Navigating Ethiopia’s Journey Towards Reconciliation & Justice: by Awol K Allo

Ethiopia needs both accountability and reconciliation to come to terms with its violent and divisive past, argues Awol K Allo, a Lecturer in Law at Keele University, UK, in the following timely article. (Photo: Reuters)

By Awol K Allo

Since November 9, the Ethiopian government has arrested more than 60 leading figures from the National Intelligence Service and Security (NISS) and the state-owned conglomerate Metals and Engineering Corporation (METEC). They stand accused of committing egregious human rights and participating in organised corruption.

This is the biggest campaign of mass arrests targeting powerful figures from the security and military establishment since the reformist Prime Minister Abiy Ahmed came to power seven months ago.

Days after the top leadership of two of the most powerful institutions in the country were charged, Ahmed’s cabinet approved draft legislation on the establishment of a National Peace and Reconciliation Commission with the objective of healing the deep social wounds left by years of repression under previous Ethiopian governments. While Ethiopia certainly needs both accountability and reconciliation to come to terms with its violent and divisive past, it is not clear how the government aims to reconcile the two processes.

While legal accountability and reconciliation are not incompatible, they are nevertheless separate processes, with their own unique procedures and different goals. Prosecution emphasises punishment and vengeance, while reconciliation underscores healing.

Prosecution is governed by the strict rules of criminal procedure and focuses on an uncovering the truth about a particular crime and delivering individualised justice. Reconciliation, on the other hand, is not governed by strict legalistic procedures and its primary aim is to help the entire nation confront the past by producing as complete a picture of what happened as possible.

Pursuing prosecutorial justice while at the same time promoting reconciliation of a highly divided society, particularly in a highly fragile setting in which decades of state-sponsored acts of terror and violence resulted in the gradual rupture of the social fabric, requires a strategic and holistic integration of the processes, as well as careful planning…

As a country undergoing a complex period of transition, Ethiopia should hold to account those who perpetrated these detestable crimes which have torn apart the nation.

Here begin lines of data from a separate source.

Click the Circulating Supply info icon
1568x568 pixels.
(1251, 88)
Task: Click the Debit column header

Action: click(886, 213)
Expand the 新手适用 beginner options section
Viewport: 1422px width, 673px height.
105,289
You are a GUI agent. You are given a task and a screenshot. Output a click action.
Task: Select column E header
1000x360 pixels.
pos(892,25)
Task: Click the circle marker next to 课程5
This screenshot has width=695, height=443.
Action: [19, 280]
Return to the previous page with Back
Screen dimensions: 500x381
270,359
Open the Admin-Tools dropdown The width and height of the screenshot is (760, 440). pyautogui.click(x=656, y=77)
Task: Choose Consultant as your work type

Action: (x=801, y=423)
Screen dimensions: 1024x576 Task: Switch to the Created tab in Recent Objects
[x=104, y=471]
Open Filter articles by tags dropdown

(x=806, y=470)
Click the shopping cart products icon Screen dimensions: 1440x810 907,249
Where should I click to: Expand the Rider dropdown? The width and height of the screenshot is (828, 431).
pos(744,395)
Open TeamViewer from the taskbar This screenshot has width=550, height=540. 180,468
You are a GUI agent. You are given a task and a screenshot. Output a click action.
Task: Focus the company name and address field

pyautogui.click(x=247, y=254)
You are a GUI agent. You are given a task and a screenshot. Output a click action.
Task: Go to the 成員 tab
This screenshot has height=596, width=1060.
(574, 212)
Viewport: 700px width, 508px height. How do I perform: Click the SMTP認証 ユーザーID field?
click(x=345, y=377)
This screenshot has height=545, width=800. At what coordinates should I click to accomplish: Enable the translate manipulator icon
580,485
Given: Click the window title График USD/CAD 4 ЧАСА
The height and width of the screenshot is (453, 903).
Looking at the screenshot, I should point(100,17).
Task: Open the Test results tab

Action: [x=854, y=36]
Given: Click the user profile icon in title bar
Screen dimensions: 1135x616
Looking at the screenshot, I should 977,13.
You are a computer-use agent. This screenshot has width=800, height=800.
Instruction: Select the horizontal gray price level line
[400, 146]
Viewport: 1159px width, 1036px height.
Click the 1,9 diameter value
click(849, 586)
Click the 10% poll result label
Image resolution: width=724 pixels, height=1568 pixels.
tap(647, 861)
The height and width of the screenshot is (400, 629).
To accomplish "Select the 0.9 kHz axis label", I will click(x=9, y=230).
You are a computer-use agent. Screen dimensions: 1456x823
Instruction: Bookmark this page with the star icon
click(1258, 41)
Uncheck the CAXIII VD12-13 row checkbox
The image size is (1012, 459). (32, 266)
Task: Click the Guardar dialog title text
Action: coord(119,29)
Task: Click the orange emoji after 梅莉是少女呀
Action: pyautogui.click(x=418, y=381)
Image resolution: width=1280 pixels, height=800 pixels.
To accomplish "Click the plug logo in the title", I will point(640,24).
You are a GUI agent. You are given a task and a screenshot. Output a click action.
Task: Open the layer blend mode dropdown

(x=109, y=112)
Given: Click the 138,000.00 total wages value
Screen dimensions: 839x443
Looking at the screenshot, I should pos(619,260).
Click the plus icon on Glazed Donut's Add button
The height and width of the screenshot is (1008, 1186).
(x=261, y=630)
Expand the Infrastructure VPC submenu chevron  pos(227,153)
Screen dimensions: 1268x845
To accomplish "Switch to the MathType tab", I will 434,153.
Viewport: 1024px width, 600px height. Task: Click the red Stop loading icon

Under these conditions, the legal prosecution can be an integral part of a multipronged institutional response to state-sponsored acts of violence and organised plunder. It can contribute to the creation of a culture of accountability and strengthen the rule of law.

Reconciliation or justice?

However, the legal prosecution of these criminals would not heal the deep wounds and repair the social fabric ripped apart by decades of violence and antagonism. In her seminal book titled, Between Vengeance and Forgiveness: Facing History after Genocide and Mass Violence, Martha Minow writes, “when the societal goals include restoring dignity to victims, offering a basis for individual healing, and promoting reconciliation across a divided nation, a truth commission again may be as or more powerful than prosecutions.”